What Excuse Do You Use to Not Workout?
Think You Have a Legitimate Reason to Avoid Exercise? Think Again!
Posted Aug 15, 2015
Let's face it... No matter what time of day we say we're going to workout, it can be difficult to take ourselves from the talk to the actual walk (or power walk as it were). Whether we're too busy, too stressed, too tired or too whatever, it seems there's always a [supposedly] good reason to skip exercise for a day, a week or (yikes!) even longer. I'm as guilty of this phenomenon as anyone else—even though I know (like most of you) that exercise is essential for both our physical and mental health.
And yet, how would we feel about exercise if we suddenly couldn't workout—or were unable to move our bodies in beneficial ways?

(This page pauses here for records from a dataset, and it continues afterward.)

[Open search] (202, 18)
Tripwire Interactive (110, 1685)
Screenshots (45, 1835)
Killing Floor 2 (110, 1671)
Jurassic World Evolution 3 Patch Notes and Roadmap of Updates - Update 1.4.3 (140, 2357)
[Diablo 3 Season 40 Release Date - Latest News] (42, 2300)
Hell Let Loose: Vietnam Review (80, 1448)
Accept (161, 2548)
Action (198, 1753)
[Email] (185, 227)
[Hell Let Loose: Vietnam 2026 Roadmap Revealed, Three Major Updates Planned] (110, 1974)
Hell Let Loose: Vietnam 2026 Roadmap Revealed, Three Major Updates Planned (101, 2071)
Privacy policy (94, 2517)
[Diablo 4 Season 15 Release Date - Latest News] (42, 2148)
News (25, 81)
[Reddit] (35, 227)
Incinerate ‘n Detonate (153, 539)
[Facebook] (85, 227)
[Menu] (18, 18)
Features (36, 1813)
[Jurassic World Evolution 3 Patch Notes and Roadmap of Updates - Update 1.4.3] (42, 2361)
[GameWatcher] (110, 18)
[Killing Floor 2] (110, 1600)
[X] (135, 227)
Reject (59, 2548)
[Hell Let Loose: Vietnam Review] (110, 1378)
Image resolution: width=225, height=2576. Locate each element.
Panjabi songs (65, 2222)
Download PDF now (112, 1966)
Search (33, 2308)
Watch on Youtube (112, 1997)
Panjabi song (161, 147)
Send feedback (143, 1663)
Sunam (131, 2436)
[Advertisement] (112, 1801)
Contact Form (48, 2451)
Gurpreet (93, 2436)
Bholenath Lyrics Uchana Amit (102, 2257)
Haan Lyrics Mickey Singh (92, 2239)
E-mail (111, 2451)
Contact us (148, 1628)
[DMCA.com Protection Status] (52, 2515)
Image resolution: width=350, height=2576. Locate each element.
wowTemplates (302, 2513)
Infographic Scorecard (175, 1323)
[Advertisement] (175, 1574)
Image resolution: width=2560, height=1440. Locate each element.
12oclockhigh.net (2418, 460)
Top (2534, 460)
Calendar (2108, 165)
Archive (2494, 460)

My amazing and beautiful friend Karen was recently confronted with this very question. In fact, she had the rug completely pulled out from under her, health-wise. But she rose to the occasion and has, in turn, become an amazing inspiration to so many people—including myself.
Because of Karen's ordeal, I realize that, going forward, I never have a real reason to not move my body in some productive way (even if only taking a 10 minute walk around the block if that's all I have time for)—and that I need to make every exercise session a celebration of life and health when doing so. I am so in awe of Karen’s journey (not to mention her courage), that I asked her to share what she’s gone through, in hopes it might move and inspire some of you.
Karen inspires me daily with her message that, no matter what we might be facing, there is always hope. Like Karen, we can become the hope. It’s all about taking the next step (no matter how small of a step it might seem to be). And for those of us who sometimes complain that we don’t feel like exercising, Karen’s commitment to fitness and to being her best self is incredibly motivating. Don’t believe me? Keep reading…
My Friend Karen’s Story (In Her Own Words):
"I am a runner and I love to cycle—on the road or better yet on the trails. I play tennis two to three times a week. I am an athlete and cant ‘t seem to get enough of the great outdoors. The running, biking and tennis came to a screeching halt December 24, 2014 (yes—Christmas Eve) when I was diagnosed with not one but two cancers—ovarian and uterine.
I had surgery that same morning and stayed in the hospital for a few days until I went home to start my recovery. I began my journey by walking around the island in my kitchen, I could only complete four laps around that kitchen island before having to take a break. After a week of this I was ready to get outside—even though living in Michigan in January can be cold (really cold).
We had record low temperatures this past winter but it wasn’t going to stop me. I layered up and was out the door going for my walk. I started by walking around the block and then around the block twice, which eventually lead to three times. It was then that I started putting the miles on and found myself walking for over an hour at a time in the bitter cold and snow. I then began my 18 week chemotherapy program the end of January. I also went out for my first run (okay—slow jog) since my surgery and ten days after my first chemo—and I was never so happy to be moving.
“I am a runner and I am running,” I would tell myself—“Chemo or not!”
Backing off from tennis for two months while my 12″ incision started its healing process, I decided to pick up come spinning classes at my club. These activities continued through my treatment. Not every day. And slower on some days than others. But on my good days, I was out there doing something and having fun doing it. When I rang “The Bell” (see picture of this event) on May 28th of this year (in celebration of my last chemo treatment), I felt like I was on the podium after a big race and I had just won first place.
I see myself as a winner—one that has won big! I am a survivor and so blessed to have the medical care, my husband, friends and family—along with the mental and physical strength and drive to be where I am at this moment. Today I am so grateful to be cancer free for 7 months.
I have just returned from a three week trip to Moab, Utah, Fruita, Colorado, and Prescott, Arizona—where I was mountain biking on some of the best trails, running and getting back to the mountains and the great outdoors. Happy trails to all of you—and may those trails always lead you on a wonderful journey."